### Задание 1:
Перепишите дословно все строки записей, приведенных ниже, опустив изображения.

Например, сохранились документы о гибели мученицы Дулы. На самом
деле - это не имя собственное, "дула" - по-гречески -
"рабыня". Кстати, опять-таки в тексте Евангелия часто
это слово переводят как служитель, служительница, а в оригинале
стоит именно "дулос", в отличие от "диакон",
то есть наемный слуга, именно служитель.
Огромную роль сыграло варварское нашествие на Западную Европу.
В то время как в Византии в конце четвертого столетия Григорий Низкий,
Иоанн Златоуст обличали рабство (они не требовали его отменить,
но взывали к совести христиан, предлагая добровольно расставаться
с рабами), в это время варварские племена, разрушая Рим, насаждали
рабовладение, обращая в рабов вчерашних господ. И Католическая Церковь
не только приняла этот порядок, но и сама, принимая пожертвования
от новых господ, стала крупнейшим рабовладельцем Средневековья,
да и Нового времени. В то же время церковные Соборы принимают каноны,
которые, например, запрещают евреям владеть рабами-христианами.
Одновременно, на протяжение всех средних веков, идет выкуп рабов,
но только есть это - рабы-единоверцы, попавшие в рабство к неверным.
Двойной стандарт: одно дело - раб-христианин, взятый иноверцем,
другое дело - иноверец, ставший рабом христианина. И здесь обнаруживается,
что человек часто, будучи формально свободным, оказывается рабом
у своих представлений о племени, о нации. Еще раз обратимся к книге
Николая Бердяева:
"Прельщение и рабство национализма есть более глубокая форма
рабства, чем рабство этатическое. Из всех "сверхличных"
ценностей легче всего человек соглашается подчинить себе ценности
национального, он легче всего чувствует себя частью национального
целого. Это очень глубоко вкоренено в эмоциональной жизни человека,
более глубоко, чем его отношение к государству. эгоизм национальный
столь же предосудителен с христианской точки зрения, как и эгоизм
личный. Обыкновенно думают, что эгоизм национальный есть нравственный
долг личности и означает не эгоизм личности, а её жертвенность и
героизм. Когда самое дурное для человека переносится на коллективные
реальности, признанные идеальными и сверхличными, то оно становится
хорошим и даже превращается в долг. Эгоизм, корысть, самомнение,
гордость, воля к могуществу, ненависть к другим, насилие - все делается
добродетелью, когда переносится с личности на национальное целое.
Для нации все дозволено, во имя её можно совершать преступления,
с человеческой точки зрения. Тут мы стоим перед всё той же проблемой:
где экзистенциальный центр, где орган совести, в личности или в
нации?".
Современные проповедники атеизма, часто критикуя христианское отношение
к рабству, утверждают, что были религии, языческие религии, манихейство,
арианство, которые исповедовали готы. Вот те - проповедовали свободу,
вот те - ниспровергали рабство. Это историческое недоразумение.

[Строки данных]

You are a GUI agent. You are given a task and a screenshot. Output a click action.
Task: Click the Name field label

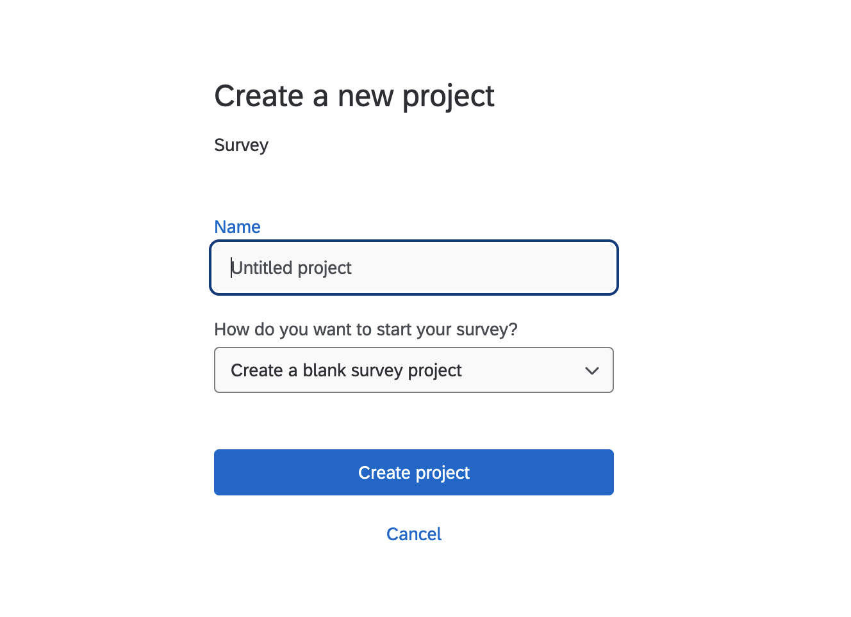237,227
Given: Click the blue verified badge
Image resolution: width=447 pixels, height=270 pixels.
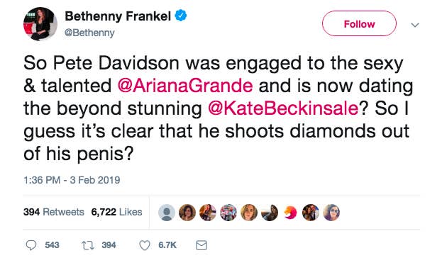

### Задание 2:
Почему, согласно приведенному выше фрагменту о христианстве и рабстве, Католическая Церковь стала крупнейшим рабовладельцем Средневековья?

### Правильный ответ 1:
You are a GUI agent. You are given a task and a screenshot. Output a click action.
Task: Click the Name field label

237,227
Given: Click the blue verified badge
Image resolution: width=447 pixels, height=270 pixels.

### Правильный ответ 2:
Она приняла рабовладельческий порядок, который насаждали разрушавшие Рим варварские племена, и принимала пожертвования от новых господ. Так Церковь сама стала крупнейшим рабовладельцем Средневековья и Нового времени.